WHAT THE EXERCISE ASKS -> Copy out everything in the records below, from the line containing "At what coordinates" down to the line containing "Image resolution: width=1024", including both of those lines.

-- start PROVIDED DATA --

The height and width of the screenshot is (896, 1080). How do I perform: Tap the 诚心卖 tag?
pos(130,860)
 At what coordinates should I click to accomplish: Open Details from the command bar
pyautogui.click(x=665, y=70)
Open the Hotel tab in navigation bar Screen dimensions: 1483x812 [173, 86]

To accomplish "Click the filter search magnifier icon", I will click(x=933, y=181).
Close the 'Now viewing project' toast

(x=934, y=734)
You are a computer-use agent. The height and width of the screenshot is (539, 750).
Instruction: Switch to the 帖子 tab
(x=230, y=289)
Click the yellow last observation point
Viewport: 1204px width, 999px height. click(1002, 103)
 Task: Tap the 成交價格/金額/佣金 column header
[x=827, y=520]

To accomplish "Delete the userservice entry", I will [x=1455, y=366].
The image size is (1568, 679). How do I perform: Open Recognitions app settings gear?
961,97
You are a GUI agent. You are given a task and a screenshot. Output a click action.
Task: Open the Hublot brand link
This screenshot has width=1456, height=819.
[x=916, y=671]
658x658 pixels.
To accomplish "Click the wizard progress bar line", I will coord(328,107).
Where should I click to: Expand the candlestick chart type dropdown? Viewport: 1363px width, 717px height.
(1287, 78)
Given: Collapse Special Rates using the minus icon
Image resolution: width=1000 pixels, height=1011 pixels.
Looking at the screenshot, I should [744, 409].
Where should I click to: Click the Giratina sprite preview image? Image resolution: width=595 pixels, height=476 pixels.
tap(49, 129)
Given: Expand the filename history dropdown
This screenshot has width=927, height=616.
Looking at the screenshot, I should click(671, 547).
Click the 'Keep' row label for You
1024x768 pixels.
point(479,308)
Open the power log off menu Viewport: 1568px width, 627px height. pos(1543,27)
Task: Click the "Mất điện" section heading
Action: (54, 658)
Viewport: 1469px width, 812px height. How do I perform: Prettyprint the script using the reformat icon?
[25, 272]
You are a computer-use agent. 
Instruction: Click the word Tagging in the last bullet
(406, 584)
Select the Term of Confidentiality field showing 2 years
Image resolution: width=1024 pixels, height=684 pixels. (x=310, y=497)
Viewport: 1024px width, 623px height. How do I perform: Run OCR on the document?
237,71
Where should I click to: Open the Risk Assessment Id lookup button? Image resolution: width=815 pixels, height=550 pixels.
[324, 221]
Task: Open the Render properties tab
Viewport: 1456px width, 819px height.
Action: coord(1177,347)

-- end PROVIDED DATA --

EXERCISE RESULT ->
 At what coordinates should I click to accomplish: Open Details from the command bar
pyautogui.click(x=665, y=70)
Open the Hotel tab in navigation bar Screen dimensions: 1483x812 [173, 86]

To accomplish "Click the filter search magnifier icon", I will click(x=933, y=181).
Close the 'Now viewing project' toast

(x=934, y=734)
You are a computer-use agent. The height and width of the screenshot is (539, 750).
Instruction: Switch to the 帖子 tab
(x=230, y=289)
Click the yellow last observation point
Viewport: 1204px width, 999px height. click(1002, 103)
 Task: Tap the 成交價格/金額/佣金 column header
[x=827, y=520]

To accomplish "Delete the userservice entry", I will [x=1455, y=366].
The image size is (1568, 679). How do I perform: Open Recognitions app settings gear?
961,97
You are a GUI agent. You are given a task and a screenshot. Output a click action.
Task: Open the Hublot brand link
This screenshot has width=1456, height=819.
[x=916, y=671]
658x658 pixels.
To accomplish "Click the wizard progress bar line", I will coord(328,107).
Where should I click to: Expand the candlestick chart type dropdown? Viewport: 1363px width, 717px height.
(1287, 78)
Given: Collapse Special Rates using the minus icon
Image resolution: width=1000 pixels, height=1011 pixels.
Looking at the screenshot, I should [744, 409].
Where should I click to: Click the Giratina sprite preview image? Image resolution: width=595 pixels, height=476 pixels.
tap(49, 129)
Given: Expand the filename history dropdown
This screenshot has width=927, height=616.
Looking at the screenshot, I should click(671, 547).
Click the 'Keep' row label for You
1024x768 pixels.
point(479,308)
Open the power log off menu Viewport: 1568px width, 627px height. pos(1543,27)
Task: Click the "Mất điện" section heading
Action: (54, 658)
Viewport: 1469px width, 812px height. How do I perform: Prettyprint the script using the reformat icon?
[25, 272]
You are a computer-use agent. 
Instruction: Click the word Tagging in the last bullet
(406, 584)
Select the Term of Confidentiality field showing 2 years
Image resolution: width=1024 pixels, height=684 pixels. (x=310, y=497)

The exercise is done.